** RECORDS FOR THE TASK **
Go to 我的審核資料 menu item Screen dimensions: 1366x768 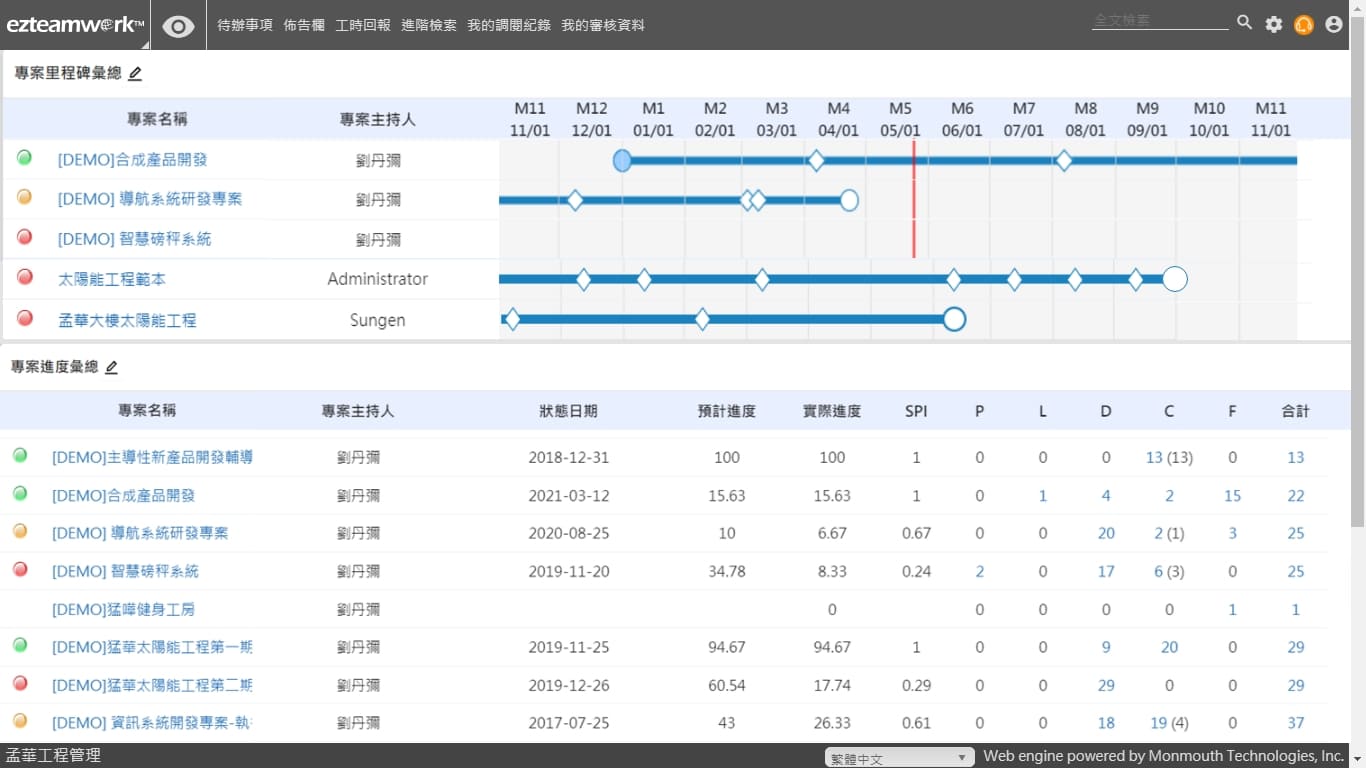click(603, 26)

==

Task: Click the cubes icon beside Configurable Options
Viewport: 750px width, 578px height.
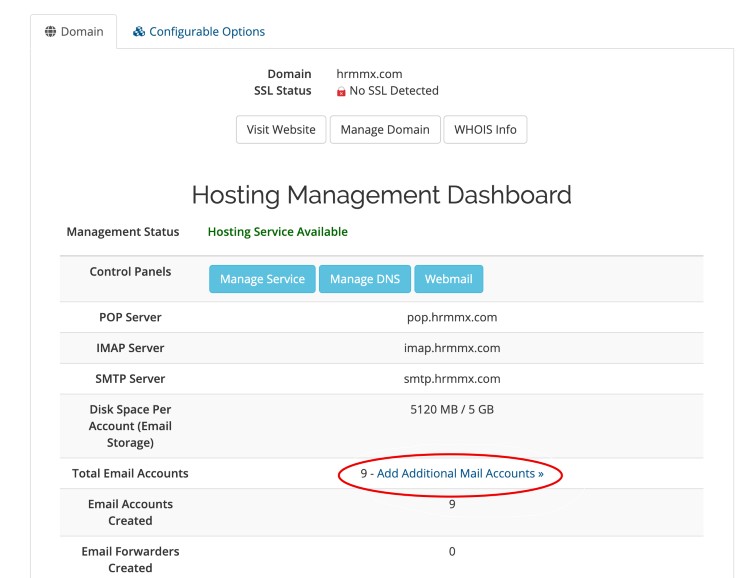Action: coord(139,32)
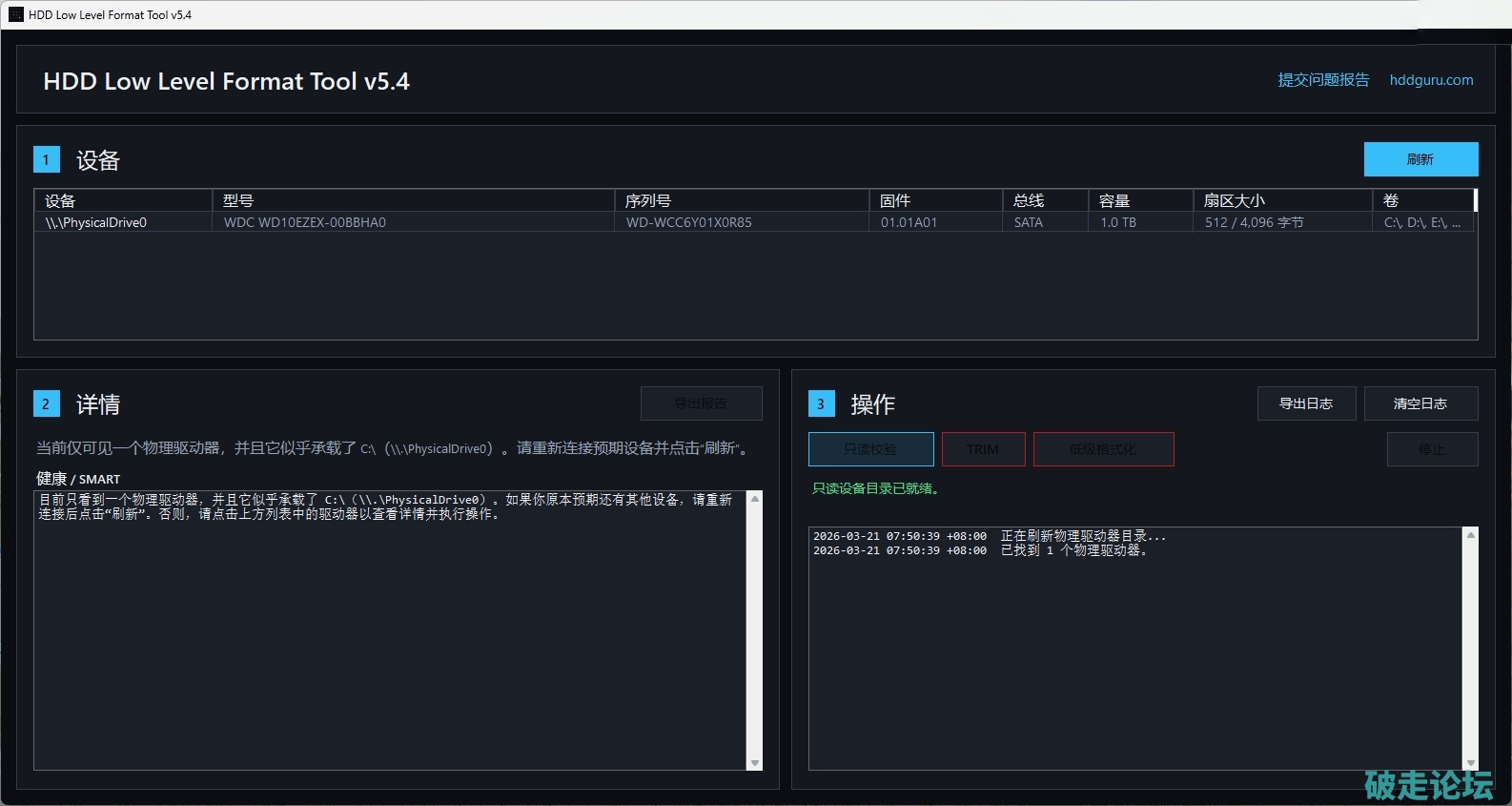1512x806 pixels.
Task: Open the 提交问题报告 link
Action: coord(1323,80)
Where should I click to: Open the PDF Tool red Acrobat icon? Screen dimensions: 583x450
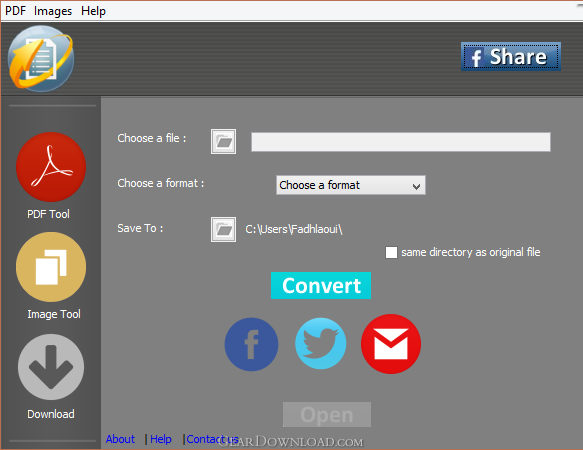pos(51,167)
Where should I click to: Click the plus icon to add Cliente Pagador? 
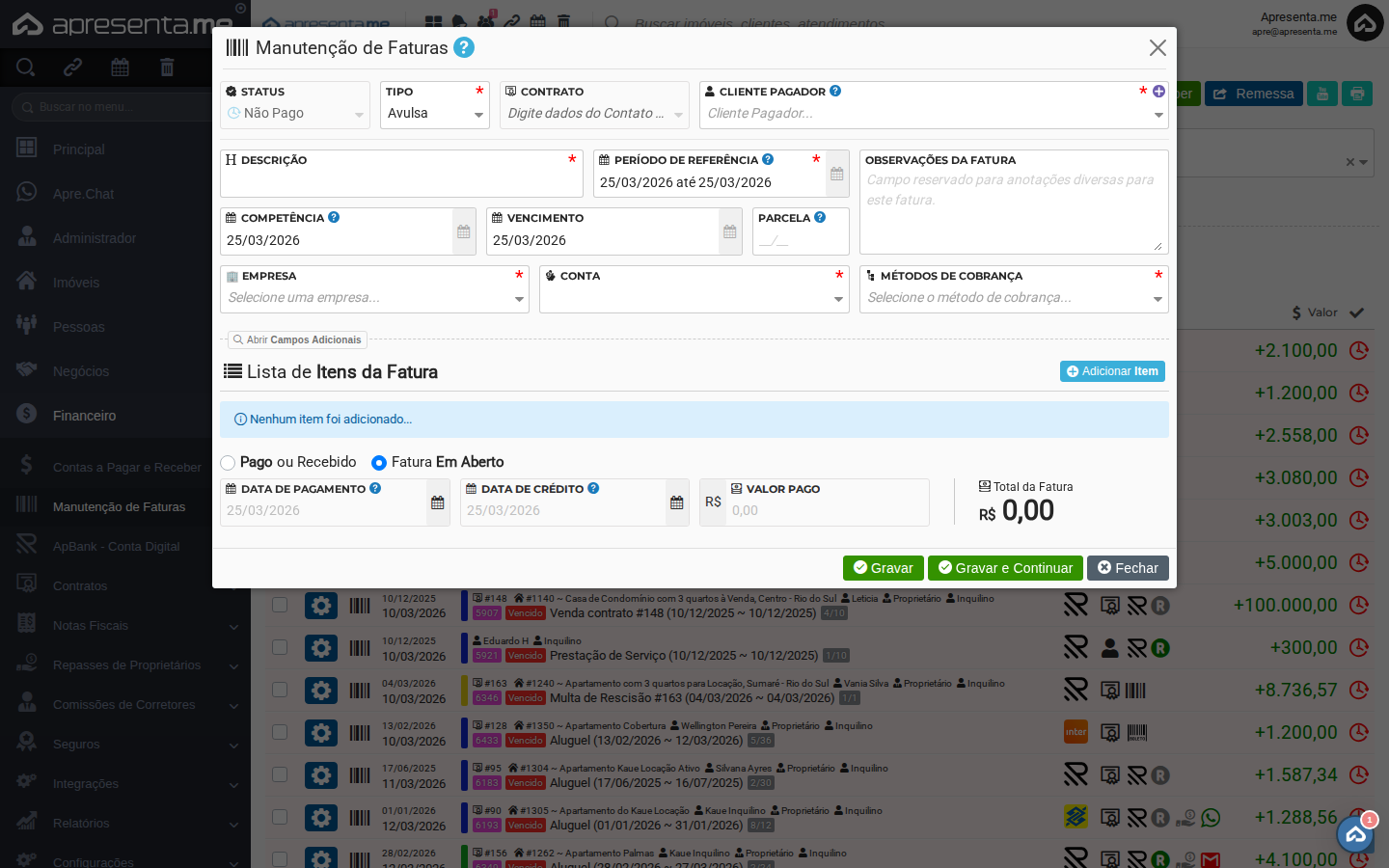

** WHAT YOU NEED TO DO **
Above are some records. Output exactly the lines from the one that contains "Task: Click the" to the one that contains "Where should I click to: Click", keeping both, and omit the pictures.

** OUTPUT FOR THIS TASK **
Task: Click the cubes icon beside Configurable Options
Viewport: 750px width, 578px height.
Action: coord(139,32)
1512x806 pixels.
Task: Open the 提交问题报告 link
Action: coord(1323,80)
Where should I click to: Open the PDF Tool red Acrobat icon? Screen dimensions: 583x450
pos(51,167)
Where should I click to: Click the plus icon to add Cliente Pagador? 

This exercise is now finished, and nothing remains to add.